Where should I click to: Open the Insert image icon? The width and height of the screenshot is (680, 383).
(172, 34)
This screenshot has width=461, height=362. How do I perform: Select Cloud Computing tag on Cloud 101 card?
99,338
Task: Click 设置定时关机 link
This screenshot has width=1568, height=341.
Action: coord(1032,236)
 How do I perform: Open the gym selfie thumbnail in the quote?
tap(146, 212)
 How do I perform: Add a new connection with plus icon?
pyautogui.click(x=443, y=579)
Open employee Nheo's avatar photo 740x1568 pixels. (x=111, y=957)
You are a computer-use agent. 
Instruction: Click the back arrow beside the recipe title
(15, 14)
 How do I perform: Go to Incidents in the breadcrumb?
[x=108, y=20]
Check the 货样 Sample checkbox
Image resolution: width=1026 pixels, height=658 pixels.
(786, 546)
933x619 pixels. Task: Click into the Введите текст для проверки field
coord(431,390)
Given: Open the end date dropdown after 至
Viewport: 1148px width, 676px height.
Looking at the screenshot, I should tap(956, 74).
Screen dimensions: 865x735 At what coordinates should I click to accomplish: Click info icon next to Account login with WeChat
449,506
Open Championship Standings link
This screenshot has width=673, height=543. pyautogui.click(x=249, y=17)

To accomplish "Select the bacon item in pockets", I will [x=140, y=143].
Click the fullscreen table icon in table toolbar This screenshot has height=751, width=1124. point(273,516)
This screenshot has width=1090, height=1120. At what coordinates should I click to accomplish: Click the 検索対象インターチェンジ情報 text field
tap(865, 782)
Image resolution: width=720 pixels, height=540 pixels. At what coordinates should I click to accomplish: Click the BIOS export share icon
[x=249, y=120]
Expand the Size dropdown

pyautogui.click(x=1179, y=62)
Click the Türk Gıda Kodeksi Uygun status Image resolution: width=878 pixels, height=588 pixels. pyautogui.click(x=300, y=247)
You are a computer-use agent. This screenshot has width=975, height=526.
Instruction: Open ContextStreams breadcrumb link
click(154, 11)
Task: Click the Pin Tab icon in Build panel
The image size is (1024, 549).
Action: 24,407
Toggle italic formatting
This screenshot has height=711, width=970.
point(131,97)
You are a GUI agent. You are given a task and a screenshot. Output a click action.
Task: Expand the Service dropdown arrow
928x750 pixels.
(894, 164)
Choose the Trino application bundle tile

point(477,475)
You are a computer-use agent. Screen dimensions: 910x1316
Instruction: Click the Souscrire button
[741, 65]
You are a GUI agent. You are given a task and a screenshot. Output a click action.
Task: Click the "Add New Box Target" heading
════
• WHAT TO PRODUCE:
Write out, word for word, every line from the one containing "Viewport: 1148px width, 676px height." through the last line of the records above.

• COMPLETED EXERCISE:
Viewport: 1148px width, 676px height.
Looking at the screenshot, I should tap(956, 74).
Screen dimensions: 865x735 At what coordinates should I click to accomplish: Click info icon next to Account login with WeChat
449,506
Open Championship Standings link
This screenshot has width=673, height=543. pyautogui.click(x=249, y=17)

To accomplish "Select the bacon item in pockets", I will [x=140, y=143].
Click the fullscreen table icon in table toolbar This screenshot has height=751, width=1124. point(273,516)
This screenshot has width=1090, height=1120. At what coordinates should I click to accomplish: Click the 検索対象インターチェンジ情報 text field
tap(865, 782)
Image resolution: width=720 pixels, height=540 pixels. At what coordinates should I click to accomplish: Click the BIOS export share icon
[x=249, y=120]
Expand the Size dropdown

pyautogui.click(x=1179, y=62)
Click the Türk Gıda Kodeksi Uygun status Image resolution: width=878 pixels, height=588 pixels. pyautogui.click(x=300, y=247)
You are a computer-use agent. This screenshot has width=975, height=526.
Instruction: Open ContextStreams breadcrumb link
click(154, 11)
Task: Click the Pin Tab icon in Build panel
The image size is (1024, 549).
Action: 24,407
Toggle italic formatting
This screenshot has height=711, width=970.
point(131,97)
You are a GUI agent. You are given a task and a screenshot. Output a click action.
Task: Expand the Service dropdown arrow
928x750 pixels.
(894, 164)
Choose the Trino application bundle tile

point(477,475)
You are a computer-use agent. Screen dimensions: 910x1316
Instruction: Click the Souscrire button
[741, 65]
You are a GUI agent. You are given a task and a screenshot. Output a click action.
Task: Click the "Add New Box Target" heading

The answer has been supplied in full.